Case Study 2: Hierarchical Data — Organizational Chart Processing
Background
Meridian National Bank's EMPLOYEE table contains a self-referencing hierarchy. Each employee has a MANAGER_ID column that points to another employee's EMPLOYEE_ID. The CEO has a NULL MANAGER_ID. The hierarchy is typically 5-7 levels deep, from the CEO down through regional managers, branch managers, department leads, and individual contributors.
The bank's HR department needs several reports that require traversing this hierarchy:
- Full organizational path for each employee (e.g., "CEO > VP Operations > Regional Manager > Branch Manager > Teller").
- Total headcount under each manager, including indirect reports.
- Depth analysis — identify the deepest reporting chains and flag any that exceed the bank's policy maximum of 6 levels.

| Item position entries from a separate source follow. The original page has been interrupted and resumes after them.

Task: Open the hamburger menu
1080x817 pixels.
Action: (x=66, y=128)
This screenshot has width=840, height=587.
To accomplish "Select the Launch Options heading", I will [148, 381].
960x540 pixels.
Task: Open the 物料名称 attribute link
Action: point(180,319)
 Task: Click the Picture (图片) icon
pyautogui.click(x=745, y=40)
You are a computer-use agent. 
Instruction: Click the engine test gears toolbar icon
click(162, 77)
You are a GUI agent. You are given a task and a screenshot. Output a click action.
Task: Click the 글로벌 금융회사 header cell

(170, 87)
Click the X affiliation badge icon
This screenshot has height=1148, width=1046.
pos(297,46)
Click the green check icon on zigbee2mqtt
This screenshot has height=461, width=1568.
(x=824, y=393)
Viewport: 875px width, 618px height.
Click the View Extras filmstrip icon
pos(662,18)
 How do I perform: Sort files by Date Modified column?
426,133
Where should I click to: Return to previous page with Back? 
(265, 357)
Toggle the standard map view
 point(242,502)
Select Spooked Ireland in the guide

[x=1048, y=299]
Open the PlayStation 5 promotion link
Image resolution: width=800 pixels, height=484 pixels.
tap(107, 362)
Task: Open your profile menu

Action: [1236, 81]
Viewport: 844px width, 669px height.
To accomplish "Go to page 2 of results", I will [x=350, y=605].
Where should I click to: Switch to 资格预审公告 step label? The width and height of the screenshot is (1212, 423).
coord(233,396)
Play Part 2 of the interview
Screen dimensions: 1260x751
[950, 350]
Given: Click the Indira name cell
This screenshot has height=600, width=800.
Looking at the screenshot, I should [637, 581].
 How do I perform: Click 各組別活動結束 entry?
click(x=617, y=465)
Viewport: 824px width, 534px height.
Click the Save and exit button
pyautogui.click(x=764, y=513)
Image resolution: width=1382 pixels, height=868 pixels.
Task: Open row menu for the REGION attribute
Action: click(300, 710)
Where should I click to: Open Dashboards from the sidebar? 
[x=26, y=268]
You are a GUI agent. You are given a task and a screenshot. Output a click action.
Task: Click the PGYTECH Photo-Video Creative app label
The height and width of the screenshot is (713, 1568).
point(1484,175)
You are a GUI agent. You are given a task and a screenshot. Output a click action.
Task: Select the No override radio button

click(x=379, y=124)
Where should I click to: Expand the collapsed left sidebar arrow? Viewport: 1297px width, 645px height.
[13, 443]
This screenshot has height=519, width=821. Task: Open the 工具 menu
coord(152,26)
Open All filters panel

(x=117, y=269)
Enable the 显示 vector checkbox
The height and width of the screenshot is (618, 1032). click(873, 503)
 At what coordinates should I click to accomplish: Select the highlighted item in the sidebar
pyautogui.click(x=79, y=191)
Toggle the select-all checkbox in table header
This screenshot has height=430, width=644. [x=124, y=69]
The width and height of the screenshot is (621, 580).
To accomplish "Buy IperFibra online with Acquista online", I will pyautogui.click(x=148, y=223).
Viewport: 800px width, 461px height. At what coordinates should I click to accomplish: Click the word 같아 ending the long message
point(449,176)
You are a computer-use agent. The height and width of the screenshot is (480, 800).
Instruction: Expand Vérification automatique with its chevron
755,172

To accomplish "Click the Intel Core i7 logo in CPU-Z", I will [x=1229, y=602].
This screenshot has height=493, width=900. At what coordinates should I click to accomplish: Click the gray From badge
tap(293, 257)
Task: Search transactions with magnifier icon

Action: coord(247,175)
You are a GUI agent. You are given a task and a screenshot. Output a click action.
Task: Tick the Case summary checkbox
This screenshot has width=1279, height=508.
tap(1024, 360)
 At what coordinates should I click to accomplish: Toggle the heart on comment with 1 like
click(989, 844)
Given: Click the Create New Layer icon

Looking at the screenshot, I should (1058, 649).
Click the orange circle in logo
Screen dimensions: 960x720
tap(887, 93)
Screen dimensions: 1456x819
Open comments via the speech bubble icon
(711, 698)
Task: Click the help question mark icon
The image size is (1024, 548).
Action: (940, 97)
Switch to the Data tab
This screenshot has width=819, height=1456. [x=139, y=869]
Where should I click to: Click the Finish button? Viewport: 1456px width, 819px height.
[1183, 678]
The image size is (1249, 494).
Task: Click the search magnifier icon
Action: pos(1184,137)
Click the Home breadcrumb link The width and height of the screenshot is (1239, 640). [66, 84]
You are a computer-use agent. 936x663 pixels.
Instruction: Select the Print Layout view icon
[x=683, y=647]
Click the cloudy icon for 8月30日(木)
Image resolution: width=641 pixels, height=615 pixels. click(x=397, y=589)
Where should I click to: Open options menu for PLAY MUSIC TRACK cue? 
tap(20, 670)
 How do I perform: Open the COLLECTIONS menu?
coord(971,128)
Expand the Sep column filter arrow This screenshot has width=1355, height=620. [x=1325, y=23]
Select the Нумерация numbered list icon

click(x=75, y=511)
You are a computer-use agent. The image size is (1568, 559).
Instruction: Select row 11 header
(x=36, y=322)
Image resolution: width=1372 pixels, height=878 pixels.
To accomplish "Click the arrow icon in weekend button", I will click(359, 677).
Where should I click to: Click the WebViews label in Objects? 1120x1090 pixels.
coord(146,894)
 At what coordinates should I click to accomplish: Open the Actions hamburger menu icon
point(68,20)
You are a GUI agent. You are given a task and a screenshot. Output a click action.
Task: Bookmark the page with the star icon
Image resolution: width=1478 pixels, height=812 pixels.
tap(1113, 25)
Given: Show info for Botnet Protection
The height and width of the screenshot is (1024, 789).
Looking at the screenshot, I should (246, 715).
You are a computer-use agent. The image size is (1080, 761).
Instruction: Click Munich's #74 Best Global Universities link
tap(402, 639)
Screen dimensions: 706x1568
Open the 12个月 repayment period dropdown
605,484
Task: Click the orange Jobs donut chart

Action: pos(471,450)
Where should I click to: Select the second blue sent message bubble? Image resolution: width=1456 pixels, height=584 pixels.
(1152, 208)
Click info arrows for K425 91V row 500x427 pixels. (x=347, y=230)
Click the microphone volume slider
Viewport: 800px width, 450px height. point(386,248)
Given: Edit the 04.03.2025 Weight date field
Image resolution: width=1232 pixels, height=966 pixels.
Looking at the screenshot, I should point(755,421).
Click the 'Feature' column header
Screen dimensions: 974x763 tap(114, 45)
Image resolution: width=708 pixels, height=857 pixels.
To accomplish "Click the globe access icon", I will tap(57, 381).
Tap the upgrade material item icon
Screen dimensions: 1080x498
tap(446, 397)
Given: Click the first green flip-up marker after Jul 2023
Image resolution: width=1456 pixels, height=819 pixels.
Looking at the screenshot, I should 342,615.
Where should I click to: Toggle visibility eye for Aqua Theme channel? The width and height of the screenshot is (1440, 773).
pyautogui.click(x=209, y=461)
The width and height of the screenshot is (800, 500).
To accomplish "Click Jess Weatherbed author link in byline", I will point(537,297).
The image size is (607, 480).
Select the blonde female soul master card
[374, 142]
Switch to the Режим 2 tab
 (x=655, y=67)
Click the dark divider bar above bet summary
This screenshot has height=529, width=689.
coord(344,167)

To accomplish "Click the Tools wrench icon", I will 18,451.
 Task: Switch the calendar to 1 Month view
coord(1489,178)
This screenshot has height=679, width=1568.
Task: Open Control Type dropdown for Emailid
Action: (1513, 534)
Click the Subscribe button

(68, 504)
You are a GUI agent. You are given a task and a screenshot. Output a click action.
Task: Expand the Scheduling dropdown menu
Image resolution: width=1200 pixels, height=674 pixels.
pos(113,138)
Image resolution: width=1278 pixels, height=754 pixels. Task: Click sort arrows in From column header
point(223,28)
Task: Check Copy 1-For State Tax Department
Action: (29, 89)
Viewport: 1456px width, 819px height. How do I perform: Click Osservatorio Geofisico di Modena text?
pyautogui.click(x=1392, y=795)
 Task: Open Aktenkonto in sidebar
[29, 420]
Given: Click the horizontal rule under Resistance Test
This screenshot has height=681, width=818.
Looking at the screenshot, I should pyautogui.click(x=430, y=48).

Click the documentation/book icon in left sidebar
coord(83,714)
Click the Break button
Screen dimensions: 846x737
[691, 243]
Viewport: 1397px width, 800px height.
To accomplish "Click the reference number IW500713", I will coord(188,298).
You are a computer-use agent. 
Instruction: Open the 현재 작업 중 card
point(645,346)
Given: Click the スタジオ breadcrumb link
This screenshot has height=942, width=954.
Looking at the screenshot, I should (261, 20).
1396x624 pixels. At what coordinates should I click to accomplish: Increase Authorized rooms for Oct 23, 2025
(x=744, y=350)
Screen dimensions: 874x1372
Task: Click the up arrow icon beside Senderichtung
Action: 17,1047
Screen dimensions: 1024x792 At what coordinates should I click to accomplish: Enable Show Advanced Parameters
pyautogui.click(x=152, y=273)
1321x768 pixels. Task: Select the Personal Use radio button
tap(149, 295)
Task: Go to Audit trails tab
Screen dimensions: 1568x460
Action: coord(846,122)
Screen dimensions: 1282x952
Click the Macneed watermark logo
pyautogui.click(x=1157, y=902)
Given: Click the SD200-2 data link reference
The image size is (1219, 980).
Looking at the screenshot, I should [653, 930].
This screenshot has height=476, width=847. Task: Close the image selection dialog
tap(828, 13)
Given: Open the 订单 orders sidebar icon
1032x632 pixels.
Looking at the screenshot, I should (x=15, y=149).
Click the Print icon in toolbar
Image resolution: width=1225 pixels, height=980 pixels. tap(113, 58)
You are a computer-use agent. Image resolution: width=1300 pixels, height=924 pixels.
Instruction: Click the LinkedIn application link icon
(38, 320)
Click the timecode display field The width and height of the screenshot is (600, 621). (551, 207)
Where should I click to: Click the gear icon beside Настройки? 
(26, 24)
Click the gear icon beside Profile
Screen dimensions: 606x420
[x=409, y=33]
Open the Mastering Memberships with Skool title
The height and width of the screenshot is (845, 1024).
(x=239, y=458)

Flat SQL — without recursive capabilities — cannot traverse an unknown-depth hierarchy. This is where recursive CTEs come in.
Recursive CTEs in DB2
A recursive CTE consists of two parts:
- Anchor member: A SELECT that defines the starting rows (the base case). This runs once.
- Recursive member: A SELECT that references the CTE itself, joined to another table, to produce the next level. This runs repeatedly until it produces no new rows.
The general syntax:
WITH RECURSIVE cte_name (column_list) AS (
-- Anchor member
SELECT ...
FROM ...
WHERE ... -- starting condition
UNION ALL
-- Recursive member
SELECT ...
FROM cte_name -- self-reference
JOIN ... -- table with hierarchy
WHERE ... -- traversal condition
)
SELECT * FROM cte_name;
DB2 supports the RECURSIVE keyword, though in many DB2 versions it is optional — the optimizer detects the self-reference. However, including RECURSIVE makes the intent explicit and is recommended for clarity.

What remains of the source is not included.